TASK DESCRIPTION: From the top of the entries below through the line containing "This screenshot has height=703, width=1379.", return every line exactly as written, please, and stop there.

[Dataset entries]
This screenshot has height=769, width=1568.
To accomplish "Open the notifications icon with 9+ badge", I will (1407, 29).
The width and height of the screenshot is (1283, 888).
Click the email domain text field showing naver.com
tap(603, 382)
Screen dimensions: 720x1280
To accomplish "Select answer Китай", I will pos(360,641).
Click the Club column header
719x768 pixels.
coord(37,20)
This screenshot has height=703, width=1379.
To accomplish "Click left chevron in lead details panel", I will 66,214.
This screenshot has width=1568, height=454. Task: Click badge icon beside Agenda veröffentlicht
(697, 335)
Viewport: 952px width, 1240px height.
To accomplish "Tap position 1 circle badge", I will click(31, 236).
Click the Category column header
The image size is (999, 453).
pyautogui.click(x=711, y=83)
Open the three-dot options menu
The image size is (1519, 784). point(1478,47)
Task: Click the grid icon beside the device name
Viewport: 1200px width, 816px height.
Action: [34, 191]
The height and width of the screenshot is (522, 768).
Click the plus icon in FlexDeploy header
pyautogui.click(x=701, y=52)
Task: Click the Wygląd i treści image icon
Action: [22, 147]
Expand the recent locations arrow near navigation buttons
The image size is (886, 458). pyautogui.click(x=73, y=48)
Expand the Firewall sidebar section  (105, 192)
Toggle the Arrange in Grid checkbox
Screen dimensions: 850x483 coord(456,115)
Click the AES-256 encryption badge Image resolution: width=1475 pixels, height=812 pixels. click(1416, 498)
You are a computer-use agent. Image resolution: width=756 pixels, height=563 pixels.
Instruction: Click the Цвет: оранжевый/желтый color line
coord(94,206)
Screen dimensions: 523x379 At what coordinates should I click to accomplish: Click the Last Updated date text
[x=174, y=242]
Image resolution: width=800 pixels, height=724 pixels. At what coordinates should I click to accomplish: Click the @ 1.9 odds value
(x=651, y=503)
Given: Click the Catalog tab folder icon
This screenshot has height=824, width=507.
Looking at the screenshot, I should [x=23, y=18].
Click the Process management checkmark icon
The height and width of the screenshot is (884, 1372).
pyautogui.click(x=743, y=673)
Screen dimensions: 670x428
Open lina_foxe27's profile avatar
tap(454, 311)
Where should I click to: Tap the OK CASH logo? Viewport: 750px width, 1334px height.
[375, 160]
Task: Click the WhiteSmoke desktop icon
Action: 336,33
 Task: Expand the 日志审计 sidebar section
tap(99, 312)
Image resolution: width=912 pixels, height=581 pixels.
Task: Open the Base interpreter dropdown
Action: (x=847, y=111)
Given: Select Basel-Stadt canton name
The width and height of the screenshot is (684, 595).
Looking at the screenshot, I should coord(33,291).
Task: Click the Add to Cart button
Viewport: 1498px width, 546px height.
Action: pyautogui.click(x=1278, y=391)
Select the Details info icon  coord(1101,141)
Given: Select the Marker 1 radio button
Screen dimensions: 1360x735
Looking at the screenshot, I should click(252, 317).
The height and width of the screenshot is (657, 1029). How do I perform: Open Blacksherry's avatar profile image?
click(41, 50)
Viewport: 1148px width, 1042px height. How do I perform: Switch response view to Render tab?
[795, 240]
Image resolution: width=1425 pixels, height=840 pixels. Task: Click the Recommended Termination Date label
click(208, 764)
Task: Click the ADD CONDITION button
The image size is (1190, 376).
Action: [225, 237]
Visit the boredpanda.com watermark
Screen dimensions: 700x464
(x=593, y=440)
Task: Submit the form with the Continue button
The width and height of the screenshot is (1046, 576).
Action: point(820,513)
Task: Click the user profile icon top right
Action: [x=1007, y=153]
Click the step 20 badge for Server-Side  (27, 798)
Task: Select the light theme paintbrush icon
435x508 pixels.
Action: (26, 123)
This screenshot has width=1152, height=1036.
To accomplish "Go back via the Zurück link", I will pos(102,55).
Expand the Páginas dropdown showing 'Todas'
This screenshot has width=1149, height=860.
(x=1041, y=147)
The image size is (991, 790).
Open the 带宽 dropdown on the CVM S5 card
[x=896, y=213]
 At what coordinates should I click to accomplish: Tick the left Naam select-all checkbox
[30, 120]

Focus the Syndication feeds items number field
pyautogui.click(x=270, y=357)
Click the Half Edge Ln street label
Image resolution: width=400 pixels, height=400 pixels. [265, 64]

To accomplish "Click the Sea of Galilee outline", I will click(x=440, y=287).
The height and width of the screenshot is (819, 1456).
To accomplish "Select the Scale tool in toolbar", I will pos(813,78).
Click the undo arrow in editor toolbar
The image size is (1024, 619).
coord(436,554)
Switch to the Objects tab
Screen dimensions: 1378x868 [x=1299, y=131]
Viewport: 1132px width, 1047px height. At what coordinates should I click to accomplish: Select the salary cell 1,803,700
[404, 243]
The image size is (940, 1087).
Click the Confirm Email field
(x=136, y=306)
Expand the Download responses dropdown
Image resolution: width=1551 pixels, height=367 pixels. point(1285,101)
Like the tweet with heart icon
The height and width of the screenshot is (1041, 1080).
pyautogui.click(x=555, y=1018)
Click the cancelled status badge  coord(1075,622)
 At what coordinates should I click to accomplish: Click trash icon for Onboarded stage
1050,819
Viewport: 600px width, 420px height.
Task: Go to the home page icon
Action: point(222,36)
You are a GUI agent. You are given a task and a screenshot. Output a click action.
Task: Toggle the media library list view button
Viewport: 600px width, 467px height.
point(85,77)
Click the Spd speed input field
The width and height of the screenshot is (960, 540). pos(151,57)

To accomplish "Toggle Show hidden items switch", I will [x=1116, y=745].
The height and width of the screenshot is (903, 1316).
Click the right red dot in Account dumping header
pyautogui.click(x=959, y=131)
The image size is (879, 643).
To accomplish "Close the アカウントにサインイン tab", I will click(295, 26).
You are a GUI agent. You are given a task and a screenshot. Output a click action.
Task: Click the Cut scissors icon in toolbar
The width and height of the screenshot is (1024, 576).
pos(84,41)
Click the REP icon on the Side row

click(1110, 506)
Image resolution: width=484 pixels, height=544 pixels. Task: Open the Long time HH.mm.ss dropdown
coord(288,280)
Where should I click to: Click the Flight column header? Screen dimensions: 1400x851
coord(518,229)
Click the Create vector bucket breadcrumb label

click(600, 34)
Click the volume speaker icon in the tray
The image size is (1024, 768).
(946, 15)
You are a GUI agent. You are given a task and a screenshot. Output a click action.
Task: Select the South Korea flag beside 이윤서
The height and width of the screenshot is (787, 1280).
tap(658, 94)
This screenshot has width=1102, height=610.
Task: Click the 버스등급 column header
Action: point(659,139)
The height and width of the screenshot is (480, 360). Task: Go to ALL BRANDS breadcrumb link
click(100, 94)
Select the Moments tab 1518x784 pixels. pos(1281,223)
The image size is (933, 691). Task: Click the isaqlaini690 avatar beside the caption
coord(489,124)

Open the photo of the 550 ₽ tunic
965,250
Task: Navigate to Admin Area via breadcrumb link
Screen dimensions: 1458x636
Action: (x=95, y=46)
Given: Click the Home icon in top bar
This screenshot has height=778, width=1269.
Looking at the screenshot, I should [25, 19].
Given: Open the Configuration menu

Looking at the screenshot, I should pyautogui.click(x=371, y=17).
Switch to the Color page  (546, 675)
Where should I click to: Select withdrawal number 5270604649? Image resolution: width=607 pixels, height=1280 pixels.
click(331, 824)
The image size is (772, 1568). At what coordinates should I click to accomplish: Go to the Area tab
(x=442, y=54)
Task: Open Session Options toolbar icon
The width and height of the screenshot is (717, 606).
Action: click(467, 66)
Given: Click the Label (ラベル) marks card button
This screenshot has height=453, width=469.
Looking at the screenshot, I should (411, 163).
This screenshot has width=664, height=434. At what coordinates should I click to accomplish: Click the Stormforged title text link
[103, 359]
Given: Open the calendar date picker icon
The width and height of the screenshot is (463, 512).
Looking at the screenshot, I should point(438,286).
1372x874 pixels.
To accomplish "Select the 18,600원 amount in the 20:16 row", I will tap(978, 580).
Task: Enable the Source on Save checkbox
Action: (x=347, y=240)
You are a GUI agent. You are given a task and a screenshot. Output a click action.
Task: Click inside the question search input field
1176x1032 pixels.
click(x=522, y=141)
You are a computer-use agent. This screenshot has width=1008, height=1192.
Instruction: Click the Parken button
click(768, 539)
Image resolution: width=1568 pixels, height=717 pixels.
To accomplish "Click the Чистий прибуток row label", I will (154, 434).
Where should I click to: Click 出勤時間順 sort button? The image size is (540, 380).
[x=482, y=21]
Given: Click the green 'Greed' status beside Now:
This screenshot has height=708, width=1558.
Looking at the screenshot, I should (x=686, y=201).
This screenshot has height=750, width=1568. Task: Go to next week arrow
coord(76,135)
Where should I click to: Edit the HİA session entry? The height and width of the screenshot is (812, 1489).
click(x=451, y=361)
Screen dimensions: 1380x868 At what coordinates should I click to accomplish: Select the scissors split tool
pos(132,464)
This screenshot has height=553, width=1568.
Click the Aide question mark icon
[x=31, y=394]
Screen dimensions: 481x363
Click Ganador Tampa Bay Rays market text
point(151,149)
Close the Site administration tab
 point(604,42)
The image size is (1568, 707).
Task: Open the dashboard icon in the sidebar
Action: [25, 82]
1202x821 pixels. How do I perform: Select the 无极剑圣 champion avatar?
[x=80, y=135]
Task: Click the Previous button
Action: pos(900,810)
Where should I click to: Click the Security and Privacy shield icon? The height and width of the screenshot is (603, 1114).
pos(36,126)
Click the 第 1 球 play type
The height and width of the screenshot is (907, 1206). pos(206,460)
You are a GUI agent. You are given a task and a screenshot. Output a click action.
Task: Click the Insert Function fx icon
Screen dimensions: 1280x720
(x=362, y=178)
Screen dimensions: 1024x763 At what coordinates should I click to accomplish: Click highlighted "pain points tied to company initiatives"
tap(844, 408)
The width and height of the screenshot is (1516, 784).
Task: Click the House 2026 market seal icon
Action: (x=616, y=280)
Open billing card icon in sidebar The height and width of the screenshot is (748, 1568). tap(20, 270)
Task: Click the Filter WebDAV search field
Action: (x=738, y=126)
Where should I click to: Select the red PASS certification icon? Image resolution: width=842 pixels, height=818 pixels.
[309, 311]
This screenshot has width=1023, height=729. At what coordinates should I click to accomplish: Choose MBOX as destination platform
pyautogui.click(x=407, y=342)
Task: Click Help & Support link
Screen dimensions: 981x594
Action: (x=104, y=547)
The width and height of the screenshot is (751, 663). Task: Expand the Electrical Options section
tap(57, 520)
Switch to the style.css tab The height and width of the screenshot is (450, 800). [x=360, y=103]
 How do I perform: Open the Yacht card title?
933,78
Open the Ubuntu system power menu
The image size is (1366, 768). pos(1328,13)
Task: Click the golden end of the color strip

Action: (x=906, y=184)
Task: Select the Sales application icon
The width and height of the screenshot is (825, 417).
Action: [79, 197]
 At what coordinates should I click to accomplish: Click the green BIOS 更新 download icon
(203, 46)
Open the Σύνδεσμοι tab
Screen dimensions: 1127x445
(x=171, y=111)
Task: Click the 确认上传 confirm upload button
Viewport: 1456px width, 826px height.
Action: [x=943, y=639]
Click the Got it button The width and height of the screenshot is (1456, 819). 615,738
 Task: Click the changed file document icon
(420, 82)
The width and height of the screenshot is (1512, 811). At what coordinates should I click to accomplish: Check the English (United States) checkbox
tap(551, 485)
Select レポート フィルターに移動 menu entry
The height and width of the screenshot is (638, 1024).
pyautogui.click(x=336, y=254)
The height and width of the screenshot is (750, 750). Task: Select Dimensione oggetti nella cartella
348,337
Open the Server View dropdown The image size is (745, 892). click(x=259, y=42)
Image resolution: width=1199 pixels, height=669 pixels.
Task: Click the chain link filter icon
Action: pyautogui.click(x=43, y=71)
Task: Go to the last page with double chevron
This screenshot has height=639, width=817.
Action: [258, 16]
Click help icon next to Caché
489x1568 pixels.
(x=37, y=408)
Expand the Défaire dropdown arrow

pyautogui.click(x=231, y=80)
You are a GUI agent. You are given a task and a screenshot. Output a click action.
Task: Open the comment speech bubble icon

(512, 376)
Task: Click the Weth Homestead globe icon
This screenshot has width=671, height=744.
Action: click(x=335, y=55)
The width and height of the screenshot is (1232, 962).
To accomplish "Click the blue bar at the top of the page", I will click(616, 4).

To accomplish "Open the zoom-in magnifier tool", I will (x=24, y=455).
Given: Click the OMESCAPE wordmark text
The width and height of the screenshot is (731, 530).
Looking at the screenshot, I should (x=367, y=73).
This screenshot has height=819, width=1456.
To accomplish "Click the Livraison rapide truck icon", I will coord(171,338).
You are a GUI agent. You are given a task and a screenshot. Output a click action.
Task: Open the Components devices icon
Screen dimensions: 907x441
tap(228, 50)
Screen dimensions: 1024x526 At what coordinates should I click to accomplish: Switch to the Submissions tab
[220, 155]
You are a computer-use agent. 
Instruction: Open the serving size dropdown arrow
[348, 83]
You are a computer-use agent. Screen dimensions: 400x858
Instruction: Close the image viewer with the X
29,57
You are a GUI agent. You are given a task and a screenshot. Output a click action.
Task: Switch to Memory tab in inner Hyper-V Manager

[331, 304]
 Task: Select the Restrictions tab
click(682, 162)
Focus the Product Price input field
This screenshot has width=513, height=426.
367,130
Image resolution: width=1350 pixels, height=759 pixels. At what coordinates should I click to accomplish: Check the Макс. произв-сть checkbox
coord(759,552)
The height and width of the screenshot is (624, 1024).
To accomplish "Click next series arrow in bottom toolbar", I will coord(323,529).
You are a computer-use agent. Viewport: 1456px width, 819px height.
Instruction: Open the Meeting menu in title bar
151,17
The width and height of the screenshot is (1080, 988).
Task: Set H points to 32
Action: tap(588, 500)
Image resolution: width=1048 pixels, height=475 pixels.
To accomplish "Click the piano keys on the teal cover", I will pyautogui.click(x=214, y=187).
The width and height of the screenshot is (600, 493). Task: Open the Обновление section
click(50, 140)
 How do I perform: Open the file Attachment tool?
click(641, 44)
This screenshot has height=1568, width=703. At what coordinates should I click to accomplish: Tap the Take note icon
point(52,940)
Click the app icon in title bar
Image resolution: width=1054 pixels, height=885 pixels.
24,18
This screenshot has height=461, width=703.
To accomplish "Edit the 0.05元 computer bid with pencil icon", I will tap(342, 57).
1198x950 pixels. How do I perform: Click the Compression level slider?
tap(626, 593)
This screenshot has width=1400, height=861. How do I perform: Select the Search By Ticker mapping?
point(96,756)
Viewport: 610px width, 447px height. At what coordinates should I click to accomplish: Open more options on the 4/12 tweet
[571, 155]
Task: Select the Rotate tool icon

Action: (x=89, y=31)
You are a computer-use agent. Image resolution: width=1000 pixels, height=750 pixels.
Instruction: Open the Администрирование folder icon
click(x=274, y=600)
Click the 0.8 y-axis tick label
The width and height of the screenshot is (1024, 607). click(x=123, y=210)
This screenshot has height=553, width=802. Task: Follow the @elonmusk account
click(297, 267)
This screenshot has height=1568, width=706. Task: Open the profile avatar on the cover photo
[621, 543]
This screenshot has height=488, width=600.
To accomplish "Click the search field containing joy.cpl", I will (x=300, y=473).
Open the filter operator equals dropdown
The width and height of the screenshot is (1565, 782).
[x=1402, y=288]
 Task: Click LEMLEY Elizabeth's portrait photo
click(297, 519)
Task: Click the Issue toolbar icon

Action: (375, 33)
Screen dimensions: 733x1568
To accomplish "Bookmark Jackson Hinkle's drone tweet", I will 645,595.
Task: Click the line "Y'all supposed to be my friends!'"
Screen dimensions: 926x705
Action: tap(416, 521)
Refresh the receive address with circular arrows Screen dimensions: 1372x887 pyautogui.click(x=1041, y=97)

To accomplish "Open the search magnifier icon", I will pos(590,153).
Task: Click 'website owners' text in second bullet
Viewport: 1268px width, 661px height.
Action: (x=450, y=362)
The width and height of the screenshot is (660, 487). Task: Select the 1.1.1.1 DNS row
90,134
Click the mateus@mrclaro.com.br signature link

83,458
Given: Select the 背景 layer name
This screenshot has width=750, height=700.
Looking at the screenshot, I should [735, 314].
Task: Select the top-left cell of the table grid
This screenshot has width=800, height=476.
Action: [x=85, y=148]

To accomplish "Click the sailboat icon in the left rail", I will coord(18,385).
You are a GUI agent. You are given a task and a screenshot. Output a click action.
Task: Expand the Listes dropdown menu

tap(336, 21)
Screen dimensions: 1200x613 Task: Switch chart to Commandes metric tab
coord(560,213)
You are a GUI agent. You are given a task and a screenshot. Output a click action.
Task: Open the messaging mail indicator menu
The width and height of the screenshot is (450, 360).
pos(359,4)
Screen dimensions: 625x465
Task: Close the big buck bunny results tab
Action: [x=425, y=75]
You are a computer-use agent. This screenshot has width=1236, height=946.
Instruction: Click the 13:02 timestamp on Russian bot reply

EXPECTED ANSWER:
This screenshot has height=769, width=1568.
To accomplish "Open the notifications icon with 9+ badge", I will (1407, 29).
The width and height of the screenshot is (1283, 888).
Click the email domain text field showing naver.com
tap(603, 382)
Screen dimensions: 720x1280
To accomplish "Select answer Китай", I will pos(360,641).
Click the Club column header
719x768 pixels.
coord(37,20)
This screenshot has height=703, width=1379.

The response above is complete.